What the task requires:
Each line below should be repeated exactly as it stands.

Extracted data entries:

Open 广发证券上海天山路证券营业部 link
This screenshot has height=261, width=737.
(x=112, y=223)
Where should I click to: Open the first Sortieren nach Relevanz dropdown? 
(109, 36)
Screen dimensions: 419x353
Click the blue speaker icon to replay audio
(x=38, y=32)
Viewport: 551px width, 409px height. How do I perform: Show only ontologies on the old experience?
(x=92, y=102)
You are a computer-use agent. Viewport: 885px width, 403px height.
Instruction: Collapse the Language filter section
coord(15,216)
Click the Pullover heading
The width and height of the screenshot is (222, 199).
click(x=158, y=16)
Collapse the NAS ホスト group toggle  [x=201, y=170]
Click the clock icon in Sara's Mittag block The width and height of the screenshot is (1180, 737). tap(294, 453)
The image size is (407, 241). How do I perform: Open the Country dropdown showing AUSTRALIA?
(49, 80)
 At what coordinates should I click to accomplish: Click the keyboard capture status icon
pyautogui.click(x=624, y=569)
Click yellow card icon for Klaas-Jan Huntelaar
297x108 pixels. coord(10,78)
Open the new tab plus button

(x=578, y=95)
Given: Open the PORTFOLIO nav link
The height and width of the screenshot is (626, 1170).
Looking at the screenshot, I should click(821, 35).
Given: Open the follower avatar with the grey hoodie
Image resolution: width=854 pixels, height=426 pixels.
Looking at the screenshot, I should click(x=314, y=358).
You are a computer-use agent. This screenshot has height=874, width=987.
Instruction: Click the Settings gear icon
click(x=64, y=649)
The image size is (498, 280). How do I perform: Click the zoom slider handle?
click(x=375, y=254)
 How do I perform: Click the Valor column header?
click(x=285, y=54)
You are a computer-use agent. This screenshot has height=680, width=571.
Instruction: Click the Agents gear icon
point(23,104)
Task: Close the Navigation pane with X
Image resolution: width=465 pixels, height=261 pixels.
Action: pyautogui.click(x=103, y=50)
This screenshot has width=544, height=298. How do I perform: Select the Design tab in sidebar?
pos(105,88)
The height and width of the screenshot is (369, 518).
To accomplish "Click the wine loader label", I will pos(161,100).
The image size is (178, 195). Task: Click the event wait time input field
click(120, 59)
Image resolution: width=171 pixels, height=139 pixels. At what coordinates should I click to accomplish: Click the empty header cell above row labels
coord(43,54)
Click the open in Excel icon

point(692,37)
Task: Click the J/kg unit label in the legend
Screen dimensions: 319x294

Your response:
Open 广发证券上海天山路证券营业部 link
This screenshot has height=261, width=737.
(x=112, y=223)
Where should I click to: Open the first Sortieren nach Relevanz dropdown? 
(109, 36)
Screen dimensions: 419x353
Click the blue speaker icon to replay audio
(x=38, y=32)
Viewport: 551px width, 409px height. How do I perform: Show only ontologies on the old experience?
(x=92, y=102)
You are a computer-use agent. Viewport: 885px width, 403px height.
Instruction: Collapse the Language filter section
coord(15,216)
Click the Pullover heading
The width and height of the screenshot is (222, 199).
click(x=158, y=16)
Collapse the NAS ホスト group toggle  [x=201, y=170]
Click the clock icon in Sara's Mittag block The width and height of the screenshot is (1180, 737). tap(294, 453)
The image size is (407, 241). How do I perform: Open the Country dropdown showing AUSTRALIA?
(49, 80)
 At what coordinates should I click to accomplish: Click the keyboard capture status icon
pyautogui.click(x=624, y=569)
Click yellow card icon for Klaas-Jan Huntelaar
297x108 pixels. coord(10,78)
Open the new tab plus button

(x=578, y=95)
Given: Open the PORTFOLIO nav link
The height and width of the screenshot is (626, 1170).
Looking at the screenshot, I should click(821, 35).
Given: Open the follower avatar with the grey hoodie
Image resolution: width=854 pixels, height=426 pixels.
Looking at the screenshot, I should click(x=314, y=358).
You are a computer-use agent. This screenshot has height=874, width=987.
Instruction: Click the Settings gear icon
click(x=64, y=649)
The image size is (498, 280). How do I perform: Click the zoom slider handle?
click(x=375, y=254)
 How do I perform: Click the Valor column header?
click(x=285, y=54)
You are a computer-use agent. This screenshot has height=680, width=571.
Instruction: Click the Agents gear icon
point(23,104)
Task: Close the Navigation pane with X
Image resolution: width=465 pixels, height=261 pixels.
Action: pyautogui.click(x=103, y=50)
This screenshot has width=544, height=298. How do I perform: Select the Design tab in sidebar?
pos(105,88)
The height and width of the screenshot is (369, 518).
To accomplish "Click the wine loader label", I will pos(161,100).
The image size is (178, 195). Task: Click the event wait time input field
click(120, 59)
Image resolution: width=171 pixels, height=139 pixels. At what coordinates should I click to accomplish: Click the empty header cell above row labels
coord(43,54)
Click the open in Excel icon

point(692,37)
Task: Click the J/kg unit label in the legend
Screen dimensions: 319x294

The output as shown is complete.